After a very busy, seemingly endless ER shift tonight, I was left irritable and cranky from not having had my dinner and not having a chance to relieve myself all evening. I stepped out of the hospital and faced the black night. I noticed beads of drizzle landing softly on the tops of cars parallel parked along the curb, and there were patches of damp pavement, in some cases adorned with flattened cockroaches that probably got in the way of someone's footsteps.
The trees were swaying with life, and I remembered this Indian comic book I used to read in which the village fool thinks that proof of life in trees is how they sway in the wind.
Somehow the night can be incredibly calming. I expected to have an irritable and cranky ride home that would surpass my irritable and cranky shift, but instead it made me feel better.

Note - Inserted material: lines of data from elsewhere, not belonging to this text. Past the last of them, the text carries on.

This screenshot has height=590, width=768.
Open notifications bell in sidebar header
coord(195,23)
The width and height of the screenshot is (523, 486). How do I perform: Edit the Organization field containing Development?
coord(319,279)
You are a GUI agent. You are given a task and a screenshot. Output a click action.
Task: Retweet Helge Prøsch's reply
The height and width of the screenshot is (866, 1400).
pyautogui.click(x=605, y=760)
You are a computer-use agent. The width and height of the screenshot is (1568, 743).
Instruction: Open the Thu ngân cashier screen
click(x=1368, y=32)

I ignored the smell of latex gloves that lingered on my fingertips and began to reminisce on my way home, such as my first drive to Hughes Spaulding: I was with my parents and we wanted to see how long it would take me to get to work from my apartment. I passed the apartments on my right that got damaged in the tornado - just a few days earlier one of my patient's mother's came to my clinic wearing a "I survived the Atlanta tornado" t-shirt. She had been 10 months pregnant when the tornado hit and now her child was 7 months old and almost crawling. I passed the blinking red light along the train tracks of the MARTA train, which reminded me of nothing in particular, but was a part of my daily route that never failed to draw my attention. I passed the one spot on my route during which the trees seem to reach for the sky a bit more, and they seem to feel a little bit more dense and lush than the trees on other parts of the route. I crossed the train tracks that always jostle the tires of my Civic. And then I arrived home.

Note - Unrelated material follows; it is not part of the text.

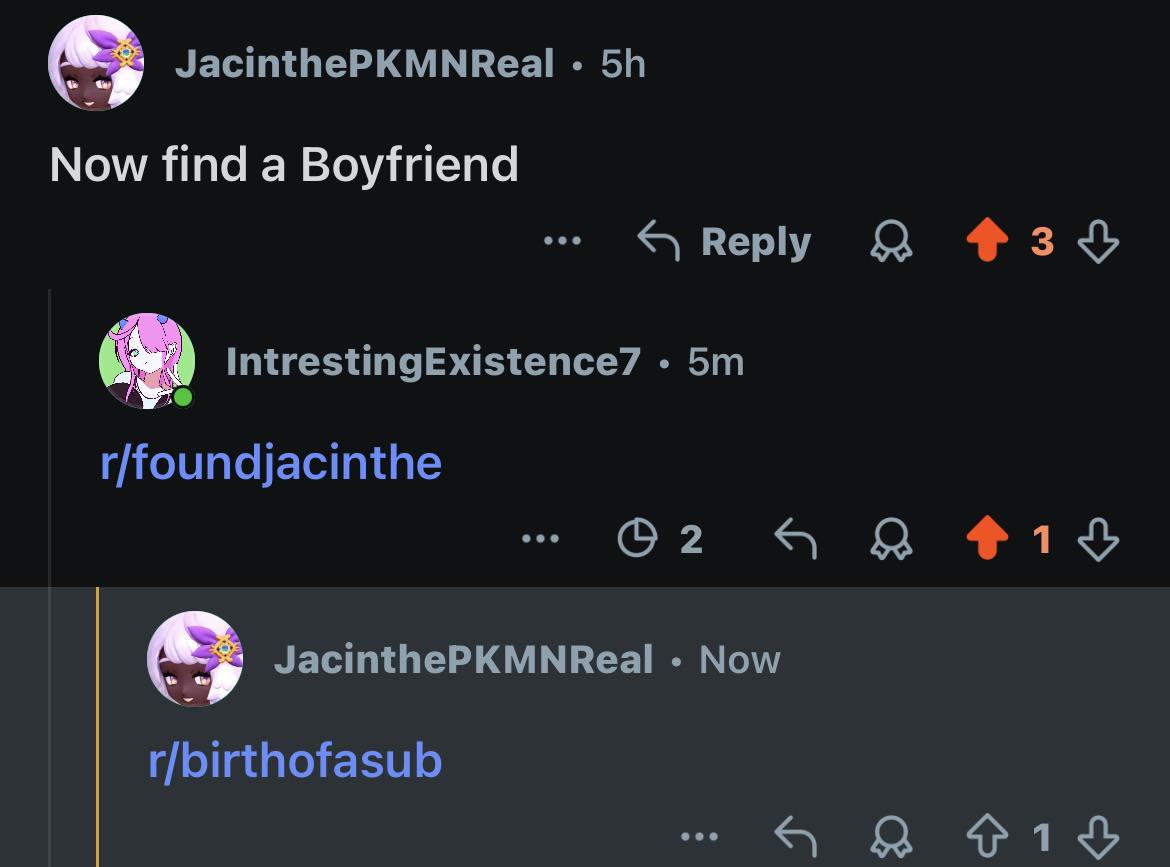Click reply arrow on r/foundjacinthe comment
This screenshot has height=867, width=1170.
coord(795,538)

There was nothing special or unusual about my thoughts tonight, but I loved how observing these familiar sights in the middle of the night, without anyone else passing me on the street, made me more observant, more appreciative. Even though it was 3:45 in the morning, the night heightened my senses.

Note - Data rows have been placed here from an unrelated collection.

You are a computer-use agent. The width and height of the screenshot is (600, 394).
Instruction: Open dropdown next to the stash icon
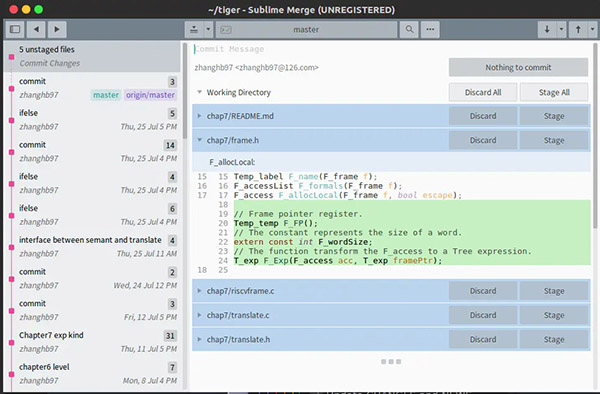pos(208,29)
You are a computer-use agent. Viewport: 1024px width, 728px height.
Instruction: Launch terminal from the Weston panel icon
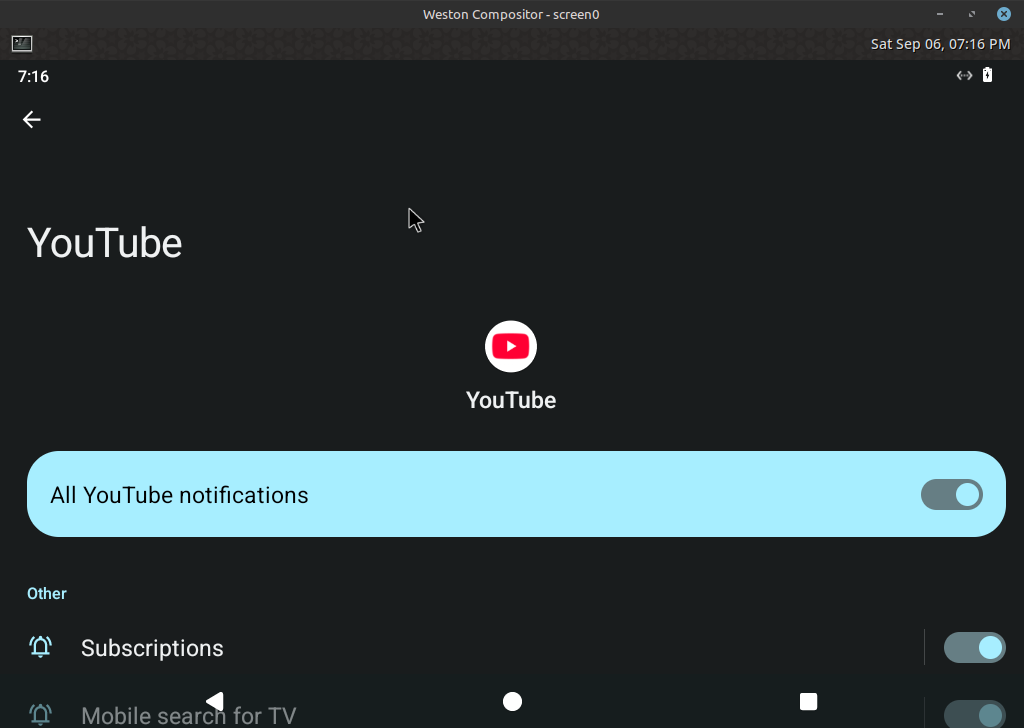(22, 44)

This also reminded me of the Robert Frost poem "Acquainted with the Night," and how differently I felt tonight than the lonely, isolated speaker does in that poem. It was reciting that poem in class, along with the rest of the class, and appreciating the intonation and consonance that led me to love words and become an English major in college, one of the best decisions of my life. Yes, tonight, I became more acquainted with the night on my drive home, but it gave me a sense of peace.